第6章 恐怖の期末テスト。
『ただいま~』
「青司にいおじゃましまーす!」
靴を脱ぎ捨てて部屋に入る翔ちゃん。引っ越してから何度か夏ちゃんと遊びに来ているので勝手知ったる我が家のようなものなのだろう。それとは対称的に、影山くんはキョロキョロしている。
「いらっしゃい…とと、君は…?」
「か、影山飛雄です、朱里とは同級生でマネージャーで…お、おじゃまします!」
挨拶をした影山くんに、兄さんはああ、と納得したように呟いた。
「君が影山くんか!アカリがよく話してるんだよ。すごいセッターがいるって」
『余計なこと言うなっ』
家に帰って早々余計なことを言う兄さん。イラッときたので、ゴスッと脛に一発お見舞いしておく。
『実はカクカクシカジカありまして…』
二人を家に招くことになったことの次第を話すと、兄さんは快く承諾してくれた。それどころか、一晩くらい泊まっていけなんて言い出した。 それは困るだろ…
「ともかく、腹減ったろ?カレー作ってあるから食え食え!」
「「アス!」」
今日の晩ご飯はカレー。ダイニングのテーブルを拭いて、準備をする。男子三人にうち一人が成人、うち二人は運動部かつ成長期とくれば、炊飯器の中のご飯が空になるだろう。
そういえば影山くんは温玉のせのカレーが好きなんだっけ。思い出したついでに、鍋に湯を沸かして四個卵を入れた。
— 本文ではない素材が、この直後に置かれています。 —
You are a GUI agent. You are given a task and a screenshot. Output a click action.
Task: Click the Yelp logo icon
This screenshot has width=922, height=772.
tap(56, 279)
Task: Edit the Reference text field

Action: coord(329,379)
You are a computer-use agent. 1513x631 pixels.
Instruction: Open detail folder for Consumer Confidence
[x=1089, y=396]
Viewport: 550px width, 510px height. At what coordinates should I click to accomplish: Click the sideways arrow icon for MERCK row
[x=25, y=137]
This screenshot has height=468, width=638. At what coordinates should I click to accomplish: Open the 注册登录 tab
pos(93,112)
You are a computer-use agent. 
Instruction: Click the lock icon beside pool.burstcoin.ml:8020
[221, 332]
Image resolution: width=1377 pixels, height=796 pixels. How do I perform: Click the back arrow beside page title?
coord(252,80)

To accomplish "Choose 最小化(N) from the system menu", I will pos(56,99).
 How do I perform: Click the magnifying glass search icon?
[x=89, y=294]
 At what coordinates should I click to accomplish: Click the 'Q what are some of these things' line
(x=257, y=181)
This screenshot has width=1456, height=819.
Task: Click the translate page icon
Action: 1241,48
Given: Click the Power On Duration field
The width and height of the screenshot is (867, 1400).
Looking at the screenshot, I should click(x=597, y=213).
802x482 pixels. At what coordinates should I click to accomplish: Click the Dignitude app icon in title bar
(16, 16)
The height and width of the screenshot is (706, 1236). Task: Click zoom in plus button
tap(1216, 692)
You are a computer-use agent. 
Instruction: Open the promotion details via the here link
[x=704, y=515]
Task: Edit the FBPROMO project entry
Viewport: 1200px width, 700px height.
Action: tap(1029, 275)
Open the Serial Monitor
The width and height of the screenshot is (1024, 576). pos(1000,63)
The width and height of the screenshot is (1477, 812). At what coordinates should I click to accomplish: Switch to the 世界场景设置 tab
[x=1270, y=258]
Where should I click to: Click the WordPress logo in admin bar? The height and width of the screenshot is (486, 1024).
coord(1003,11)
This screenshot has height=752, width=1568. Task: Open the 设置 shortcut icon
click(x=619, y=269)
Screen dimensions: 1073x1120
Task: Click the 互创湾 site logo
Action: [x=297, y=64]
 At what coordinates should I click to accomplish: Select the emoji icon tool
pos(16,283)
『はい、カレーどうぞ。好みで卵とおかわりは自由、セルフでお願い』
「「「いただきまーす!」」」
三人が食べるのを確認して私も食べ始めた。ものすごい勢いでお皿のカレーは減っていく。私がようやく半分食べる頃には、翔ちゃんと影山くんのお皿は空になっていた。そしてあっという間にお鍋も炊飯器も空っぽになった。
「ぐるじー…もう食えない」
「お前は食い過ぎだボゲェ!」
『兄さんも手伝ってね?』
「何を?」
何かを予感した翔ちゃんと影山くんは顔を見合わせた。私はにっこり笑って言った。